Put the lines of the listing from the one containing "This screenshot has height=224, width=372." through the one containing "Action: click(x=179, y=118)", both included, into a numbered list, leaving out blank lines.

* start SOURCE DATA *

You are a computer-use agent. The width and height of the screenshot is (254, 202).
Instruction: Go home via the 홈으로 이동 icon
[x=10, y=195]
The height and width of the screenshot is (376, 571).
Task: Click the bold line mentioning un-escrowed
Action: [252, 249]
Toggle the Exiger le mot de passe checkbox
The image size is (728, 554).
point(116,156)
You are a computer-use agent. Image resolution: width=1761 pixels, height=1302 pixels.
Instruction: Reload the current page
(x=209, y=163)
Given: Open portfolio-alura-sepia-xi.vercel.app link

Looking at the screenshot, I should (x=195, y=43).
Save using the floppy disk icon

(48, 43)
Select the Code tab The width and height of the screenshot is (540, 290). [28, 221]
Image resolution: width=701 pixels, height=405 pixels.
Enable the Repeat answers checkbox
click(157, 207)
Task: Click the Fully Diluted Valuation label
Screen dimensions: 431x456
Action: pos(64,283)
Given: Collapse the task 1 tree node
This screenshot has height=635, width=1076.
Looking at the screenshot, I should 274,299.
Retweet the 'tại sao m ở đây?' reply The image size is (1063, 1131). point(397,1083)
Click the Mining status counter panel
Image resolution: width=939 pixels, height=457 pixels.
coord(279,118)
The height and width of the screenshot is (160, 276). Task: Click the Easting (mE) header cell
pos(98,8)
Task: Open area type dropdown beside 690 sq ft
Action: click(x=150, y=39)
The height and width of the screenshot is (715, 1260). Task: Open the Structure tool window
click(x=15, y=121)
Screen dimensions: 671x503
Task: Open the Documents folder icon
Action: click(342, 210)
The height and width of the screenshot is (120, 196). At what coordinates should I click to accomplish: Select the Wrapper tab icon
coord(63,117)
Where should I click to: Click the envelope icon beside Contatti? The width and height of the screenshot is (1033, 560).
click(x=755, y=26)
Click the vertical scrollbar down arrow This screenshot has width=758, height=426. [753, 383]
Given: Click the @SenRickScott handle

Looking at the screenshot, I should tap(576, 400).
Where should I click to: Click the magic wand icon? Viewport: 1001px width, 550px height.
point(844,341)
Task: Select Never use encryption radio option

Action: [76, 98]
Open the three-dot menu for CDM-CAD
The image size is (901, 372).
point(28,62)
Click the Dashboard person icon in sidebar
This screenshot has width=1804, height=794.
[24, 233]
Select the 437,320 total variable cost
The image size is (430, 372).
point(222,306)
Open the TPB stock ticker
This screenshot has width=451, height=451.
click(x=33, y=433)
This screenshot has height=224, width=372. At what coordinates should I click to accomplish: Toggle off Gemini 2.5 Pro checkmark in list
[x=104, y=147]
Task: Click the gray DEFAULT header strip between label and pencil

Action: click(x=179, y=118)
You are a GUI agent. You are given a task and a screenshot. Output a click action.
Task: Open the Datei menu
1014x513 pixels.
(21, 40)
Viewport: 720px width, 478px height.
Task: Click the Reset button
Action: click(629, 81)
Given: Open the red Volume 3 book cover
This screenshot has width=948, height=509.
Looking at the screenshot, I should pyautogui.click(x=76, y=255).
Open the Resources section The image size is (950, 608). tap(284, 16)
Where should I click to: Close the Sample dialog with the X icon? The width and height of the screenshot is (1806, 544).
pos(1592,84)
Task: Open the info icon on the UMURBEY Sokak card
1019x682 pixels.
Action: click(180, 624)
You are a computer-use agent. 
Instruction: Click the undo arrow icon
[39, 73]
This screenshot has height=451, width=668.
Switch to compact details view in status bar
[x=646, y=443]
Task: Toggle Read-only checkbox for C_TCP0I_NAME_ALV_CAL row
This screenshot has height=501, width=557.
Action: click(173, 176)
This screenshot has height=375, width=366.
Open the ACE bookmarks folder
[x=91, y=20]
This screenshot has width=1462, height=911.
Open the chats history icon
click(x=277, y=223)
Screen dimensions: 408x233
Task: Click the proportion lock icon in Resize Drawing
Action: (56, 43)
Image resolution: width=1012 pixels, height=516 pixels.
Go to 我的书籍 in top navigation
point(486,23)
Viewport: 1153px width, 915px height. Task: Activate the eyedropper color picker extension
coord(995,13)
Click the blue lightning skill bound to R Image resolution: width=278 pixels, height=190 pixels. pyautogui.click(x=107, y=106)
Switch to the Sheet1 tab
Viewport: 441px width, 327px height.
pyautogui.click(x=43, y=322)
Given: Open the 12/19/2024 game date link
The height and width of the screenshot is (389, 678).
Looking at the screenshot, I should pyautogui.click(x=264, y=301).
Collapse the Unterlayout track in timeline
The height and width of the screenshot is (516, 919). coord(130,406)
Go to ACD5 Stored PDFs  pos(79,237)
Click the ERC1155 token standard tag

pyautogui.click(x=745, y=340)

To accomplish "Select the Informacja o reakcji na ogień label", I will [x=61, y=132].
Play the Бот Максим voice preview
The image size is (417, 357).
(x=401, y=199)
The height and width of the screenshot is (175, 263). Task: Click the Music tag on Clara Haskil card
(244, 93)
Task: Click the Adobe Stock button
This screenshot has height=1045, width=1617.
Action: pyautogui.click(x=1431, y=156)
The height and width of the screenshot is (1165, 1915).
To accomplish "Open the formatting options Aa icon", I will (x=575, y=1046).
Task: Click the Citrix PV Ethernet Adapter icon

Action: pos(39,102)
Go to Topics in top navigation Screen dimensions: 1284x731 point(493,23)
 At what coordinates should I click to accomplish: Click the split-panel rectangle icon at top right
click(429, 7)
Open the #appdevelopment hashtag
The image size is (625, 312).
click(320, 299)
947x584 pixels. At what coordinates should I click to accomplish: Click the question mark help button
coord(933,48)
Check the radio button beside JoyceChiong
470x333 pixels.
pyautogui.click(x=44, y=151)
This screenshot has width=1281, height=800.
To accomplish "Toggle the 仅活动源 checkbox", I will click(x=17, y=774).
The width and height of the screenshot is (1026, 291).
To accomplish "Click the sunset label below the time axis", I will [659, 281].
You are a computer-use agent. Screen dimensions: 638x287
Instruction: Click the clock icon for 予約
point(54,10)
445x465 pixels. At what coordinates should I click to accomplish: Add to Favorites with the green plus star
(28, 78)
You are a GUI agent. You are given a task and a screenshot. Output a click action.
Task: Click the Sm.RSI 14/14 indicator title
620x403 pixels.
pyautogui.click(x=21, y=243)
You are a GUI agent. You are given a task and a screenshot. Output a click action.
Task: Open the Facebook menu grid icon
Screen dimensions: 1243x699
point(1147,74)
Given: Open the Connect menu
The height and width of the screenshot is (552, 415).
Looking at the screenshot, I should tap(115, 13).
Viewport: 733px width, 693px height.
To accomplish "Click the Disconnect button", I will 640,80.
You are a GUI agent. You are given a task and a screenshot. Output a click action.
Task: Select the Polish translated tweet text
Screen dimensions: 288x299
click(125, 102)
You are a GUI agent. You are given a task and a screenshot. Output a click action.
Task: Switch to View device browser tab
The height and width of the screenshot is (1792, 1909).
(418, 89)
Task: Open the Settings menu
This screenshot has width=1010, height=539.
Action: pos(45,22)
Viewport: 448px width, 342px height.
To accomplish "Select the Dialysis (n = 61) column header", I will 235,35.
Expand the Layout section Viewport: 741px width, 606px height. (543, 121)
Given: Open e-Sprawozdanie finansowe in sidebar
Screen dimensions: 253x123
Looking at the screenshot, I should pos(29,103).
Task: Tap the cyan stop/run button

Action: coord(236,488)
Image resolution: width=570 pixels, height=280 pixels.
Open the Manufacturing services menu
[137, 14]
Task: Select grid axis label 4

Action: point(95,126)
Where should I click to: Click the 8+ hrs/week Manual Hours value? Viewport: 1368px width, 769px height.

* end SOURCE DATA *

■ **FINAL RESULT**
1. This screenshot has height=224, width=372. At what coordinates should I click to accomplish: Toggle off Gemini 2.5 Pro checkmark in list
2. [x=104, y=147]
3. Task: Click the gray DEFAULT header strip between label and pencil
4. Action: click(x=179, y=118)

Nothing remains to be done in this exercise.